Your task is to copy each line of the records that includes the string "dimensions".

_Records provided_.
--- START ---

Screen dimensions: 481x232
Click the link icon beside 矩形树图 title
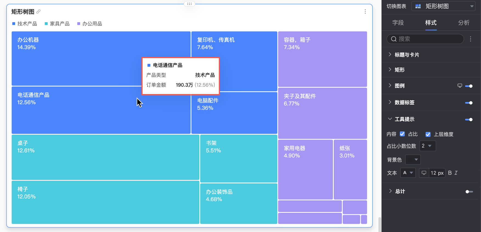[x=38, y=12]
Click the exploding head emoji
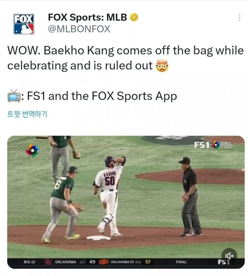 pyautogui.click(x=162, y=66)
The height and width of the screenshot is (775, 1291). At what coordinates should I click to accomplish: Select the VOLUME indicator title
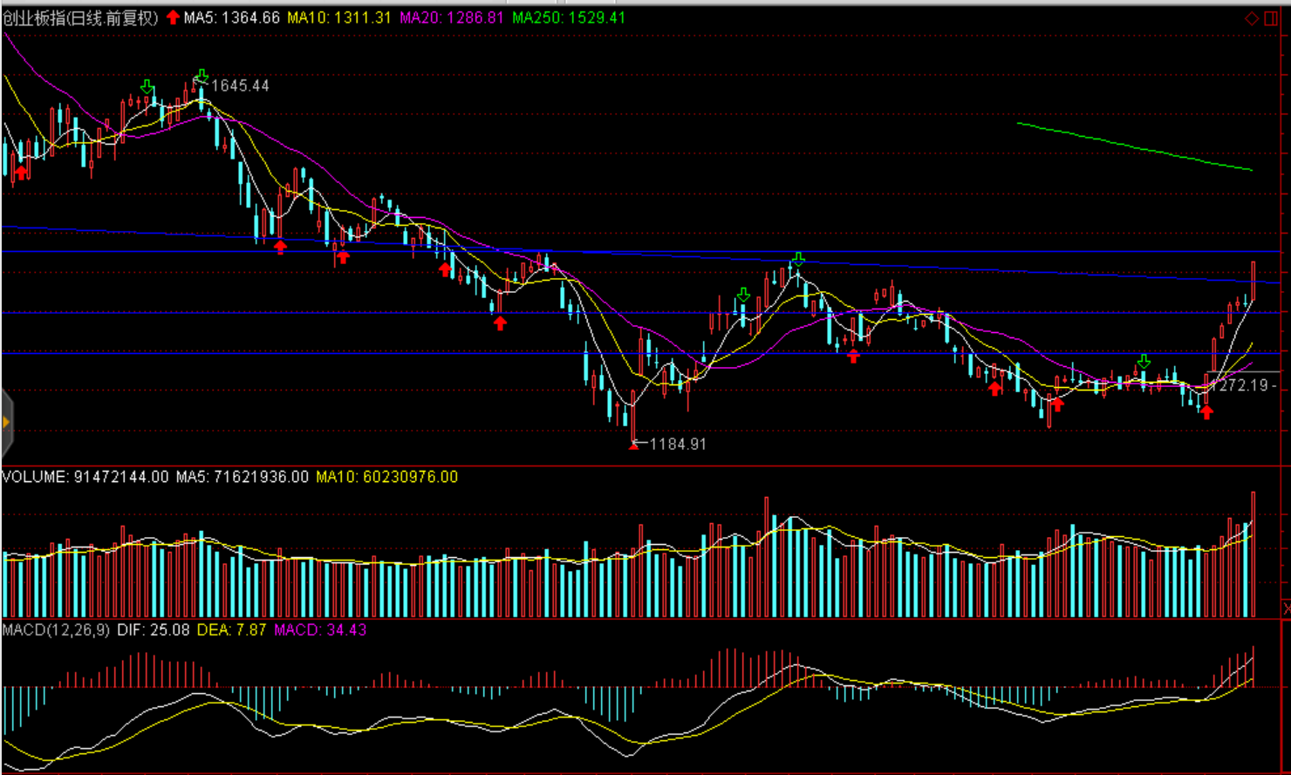pos(35,477)
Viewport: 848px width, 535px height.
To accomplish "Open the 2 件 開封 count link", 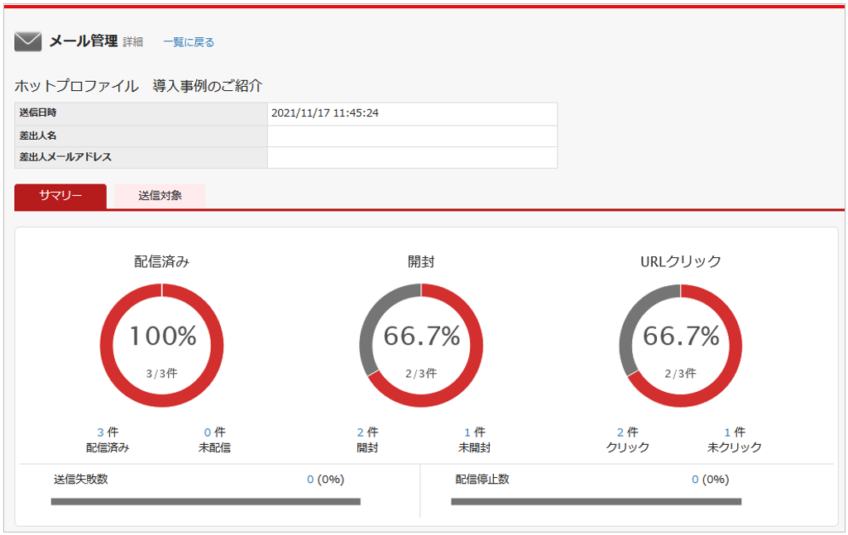I will click(x=361, y=432).
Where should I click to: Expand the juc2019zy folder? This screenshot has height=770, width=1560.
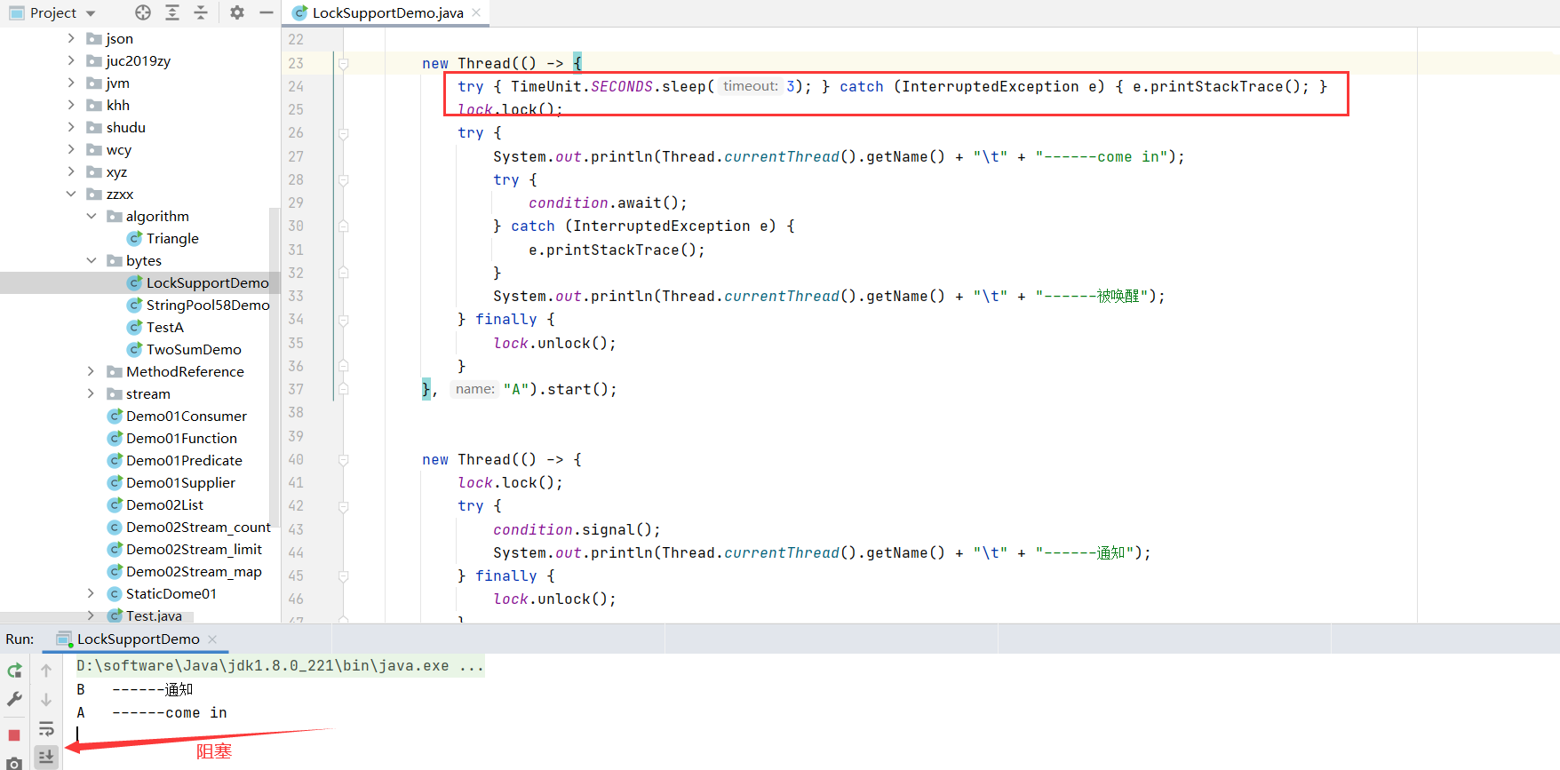pos(71,60)
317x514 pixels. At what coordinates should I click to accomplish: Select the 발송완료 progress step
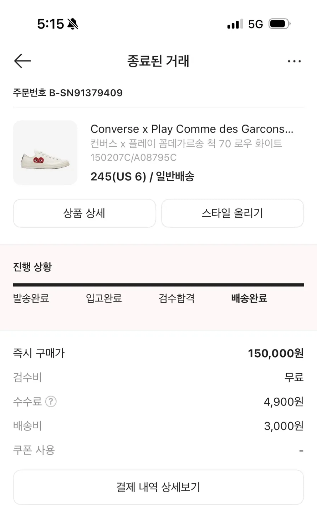(x=31, y=298)
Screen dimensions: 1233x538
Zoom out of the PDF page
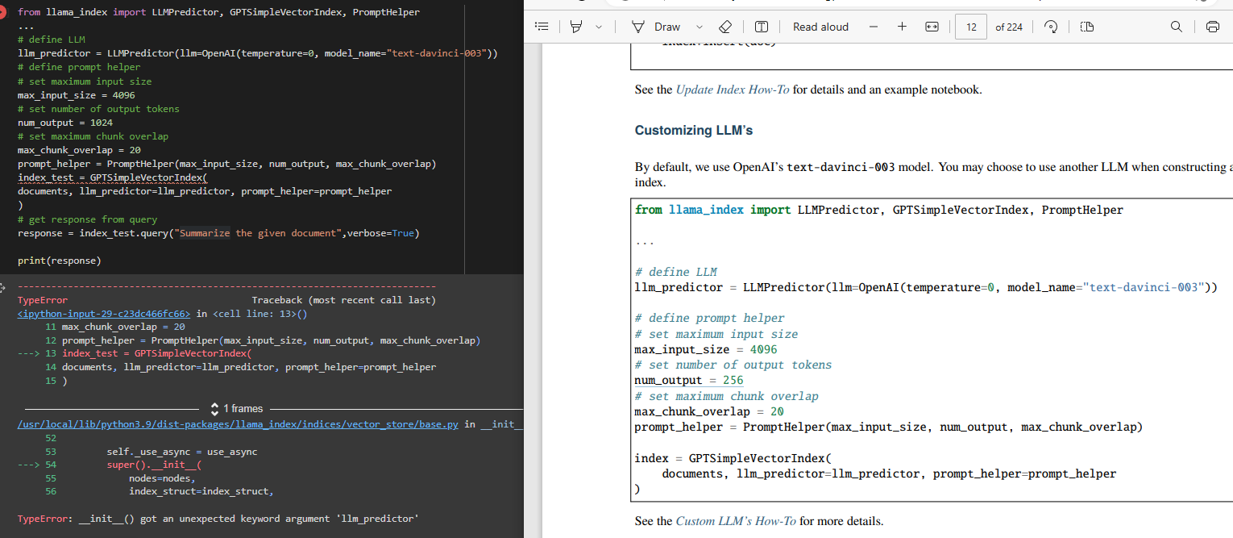[x=874, y=26]
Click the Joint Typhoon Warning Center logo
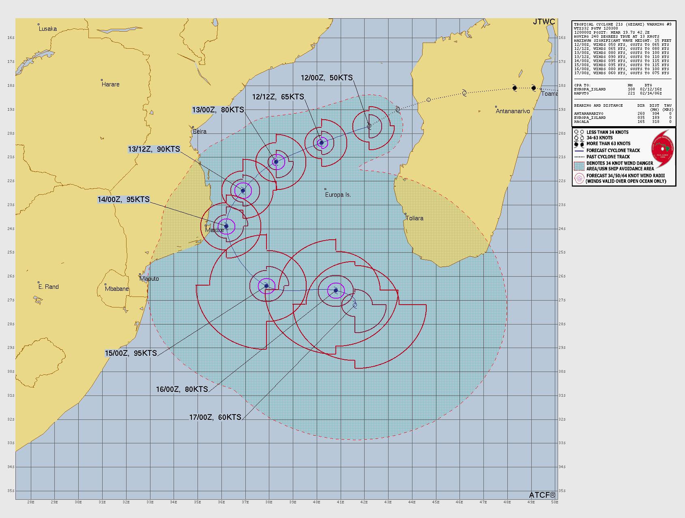Image resolution: width=685 pixels, height=518 pixels. coord(662,149)
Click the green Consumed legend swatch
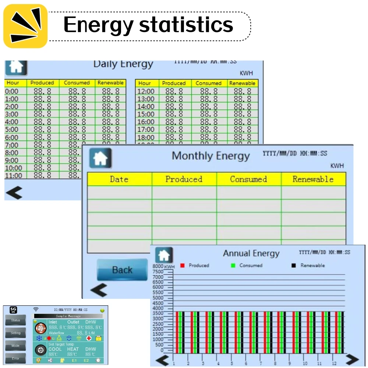368x368 pixels. pyautogui.click(x=233, y=265)
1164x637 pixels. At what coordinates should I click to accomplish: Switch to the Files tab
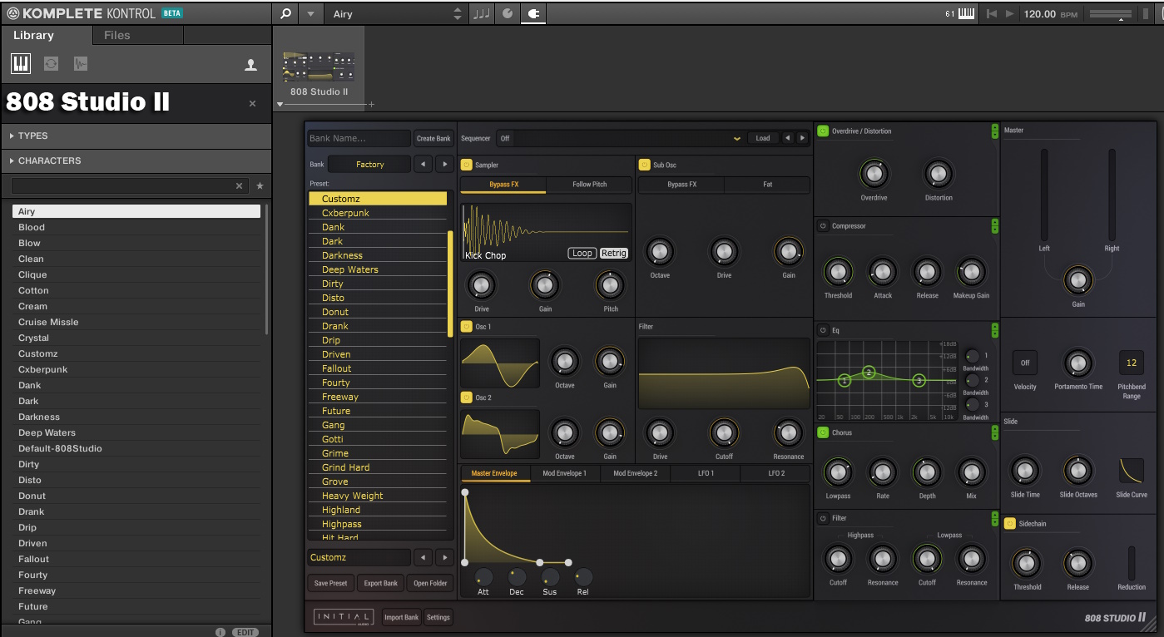[x=117, y=35]
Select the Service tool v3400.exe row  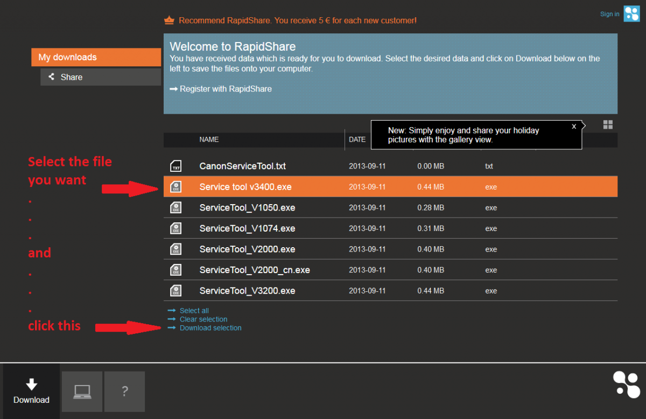point(245,187)
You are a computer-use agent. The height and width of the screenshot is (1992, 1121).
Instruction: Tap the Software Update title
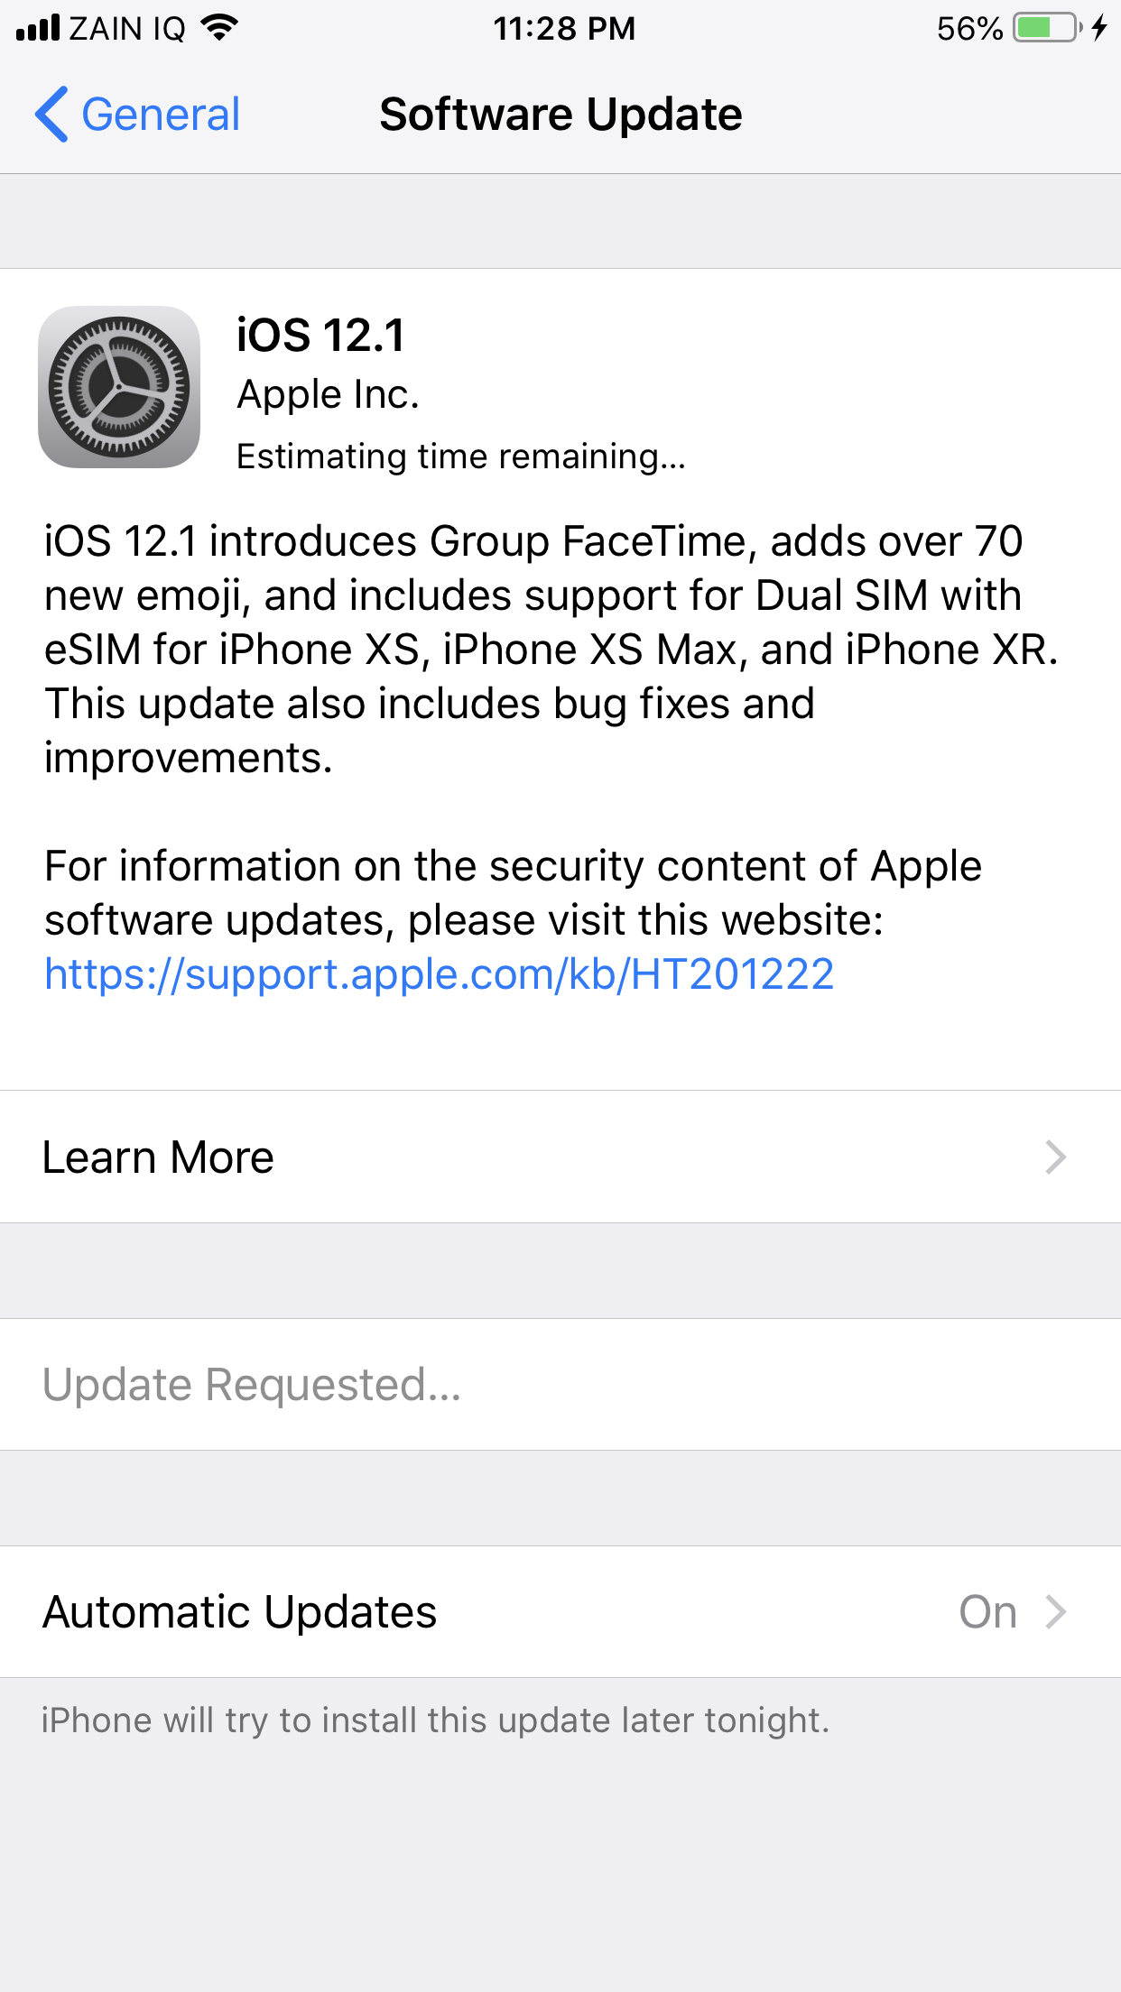click(561, 115)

--- END ---

_Exercise result_.
Screen dimensions: 481x232
Screen dimensions: 1233x538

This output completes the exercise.